En France, la dynamique rurale s’accroît même si elle est inégale selon les territoires ruraux[3]. Pourtant nos dirigeants politiques continuent de raisonner comme si la France connaissait un processus d’urbanisation et de concentration des populations dans les grandes villes selon des logiques radiales. Il s’agit de l’histoire d’hier, pas de la réalité d’aujourd’hui. Ainsi, les dernières lois territoriales sont désuètes et donc inadaptées aux dynamiques actuelles[4].

Concernant la migration internationale en Europe, elle a un effet démographique majeur dans la mesure où les migrants s’installant sont majoritairement jeunes, donc à l’âge de fécondité, et que, selon la formulation que j’ai proposée, « la migration, heureusement, ne rend pas stérile ! » Les immigrants ont donc des enfants sur les territoires où ils résident. Il faut donc, d’un point de vue démographique, considérer les migrants par leur nombre et aussi à travers la descendance qu’ils vont avoir. Ainsi, au milieu des années 2000, l’augmentation de la natalité en Espagne n’était pas due aux Espagnols mais aux immigrants, notamment d’Amérique andine. En France, le premier flux migratoire est toujours le regroupement familial qui contribue à la natalité.

Peut-on déterminer le centre économique européen de demain ? Et y a-t-il un lien entre le solde des populations sur un territoire et la situation économique de ce dernier ?

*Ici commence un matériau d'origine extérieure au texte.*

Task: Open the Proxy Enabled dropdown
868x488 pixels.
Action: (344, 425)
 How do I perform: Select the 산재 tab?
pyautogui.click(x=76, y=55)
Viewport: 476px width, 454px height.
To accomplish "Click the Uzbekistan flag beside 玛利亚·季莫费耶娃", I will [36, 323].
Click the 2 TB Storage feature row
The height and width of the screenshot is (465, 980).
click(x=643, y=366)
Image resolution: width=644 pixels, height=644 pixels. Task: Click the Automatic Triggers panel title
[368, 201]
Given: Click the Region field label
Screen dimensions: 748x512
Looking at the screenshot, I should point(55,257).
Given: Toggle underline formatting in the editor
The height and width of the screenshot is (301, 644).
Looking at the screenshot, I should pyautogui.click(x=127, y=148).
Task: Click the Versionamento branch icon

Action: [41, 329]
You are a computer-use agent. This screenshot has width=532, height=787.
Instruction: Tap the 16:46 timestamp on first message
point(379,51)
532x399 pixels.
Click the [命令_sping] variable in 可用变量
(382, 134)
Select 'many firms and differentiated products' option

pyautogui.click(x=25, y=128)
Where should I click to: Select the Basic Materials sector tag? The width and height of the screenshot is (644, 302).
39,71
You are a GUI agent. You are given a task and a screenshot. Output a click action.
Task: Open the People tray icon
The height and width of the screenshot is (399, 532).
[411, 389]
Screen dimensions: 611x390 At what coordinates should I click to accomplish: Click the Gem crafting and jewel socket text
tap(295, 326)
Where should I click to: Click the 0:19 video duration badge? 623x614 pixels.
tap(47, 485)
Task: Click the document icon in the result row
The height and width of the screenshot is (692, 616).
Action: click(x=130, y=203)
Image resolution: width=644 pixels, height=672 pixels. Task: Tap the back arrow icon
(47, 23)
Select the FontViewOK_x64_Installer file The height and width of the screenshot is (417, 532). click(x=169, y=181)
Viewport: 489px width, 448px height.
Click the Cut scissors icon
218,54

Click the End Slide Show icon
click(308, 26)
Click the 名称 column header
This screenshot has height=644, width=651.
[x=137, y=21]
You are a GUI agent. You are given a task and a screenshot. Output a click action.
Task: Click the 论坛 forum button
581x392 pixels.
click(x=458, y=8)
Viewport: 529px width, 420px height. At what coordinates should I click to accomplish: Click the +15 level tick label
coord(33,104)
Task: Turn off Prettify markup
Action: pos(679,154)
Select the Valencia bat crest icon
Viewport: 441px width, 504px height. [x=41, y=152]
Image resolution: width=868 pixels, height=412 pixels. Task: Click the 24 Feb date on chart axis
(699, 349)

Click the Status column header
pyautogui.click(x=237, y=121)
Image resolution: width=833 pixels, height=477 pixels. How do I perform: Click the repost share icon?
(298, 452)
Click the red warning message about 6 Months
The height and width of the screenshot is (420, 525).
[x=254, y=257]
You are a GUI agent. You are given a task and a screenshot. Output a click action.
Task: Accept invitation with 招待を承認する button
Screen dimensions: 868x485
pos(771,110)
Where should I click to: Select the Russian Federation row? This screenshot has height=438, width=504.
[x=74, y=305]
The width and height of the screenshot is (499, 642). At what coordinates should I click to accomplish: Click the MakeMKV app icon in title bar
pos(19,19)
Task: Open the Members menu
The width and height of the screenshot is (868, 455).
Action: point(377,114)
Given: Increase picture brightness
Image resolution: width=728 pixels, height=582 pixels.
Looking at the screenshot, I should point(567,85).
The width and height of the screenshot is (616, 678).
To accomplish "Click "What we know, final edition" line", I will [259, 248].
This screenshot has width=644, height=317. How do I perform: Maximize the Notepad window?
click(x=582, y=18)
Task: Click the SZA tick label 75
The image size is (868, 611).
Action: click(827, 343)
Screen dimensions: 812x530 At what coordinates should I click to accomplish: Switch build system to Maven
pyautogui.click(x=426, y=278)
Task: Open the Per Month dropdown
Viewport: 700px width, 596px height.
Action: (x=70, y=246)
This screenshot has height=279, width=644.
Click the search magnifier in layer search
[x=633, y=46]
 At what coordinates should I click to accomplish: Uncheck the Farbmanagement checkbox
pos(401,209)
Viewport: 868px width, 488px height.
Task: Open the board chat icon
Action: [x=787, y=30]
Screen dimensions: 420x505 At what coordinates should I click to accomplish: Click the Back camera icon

L’Europe de demain, comme celle d’aujourd’hui, n’aura pas de cœur économique unique. Les fonctions économiques se trouvent distribuées en de nombreux territoires en fonction de leur attractivité et de leur entrepreneuriat. Pour ne citer que les échelons les plus élevées, on peut distinguer Paris comme principale capitale des congrès,  Frankfort comme principale capitale bancaire, Londres comme principale capitale financière, Bruxelles comme principale capitale politique en matière de réglementation commerciale ou agricole, Rome comme principale capitale du tourisme religieux, Rotterdam et Anvers comme principales capitales portuaires…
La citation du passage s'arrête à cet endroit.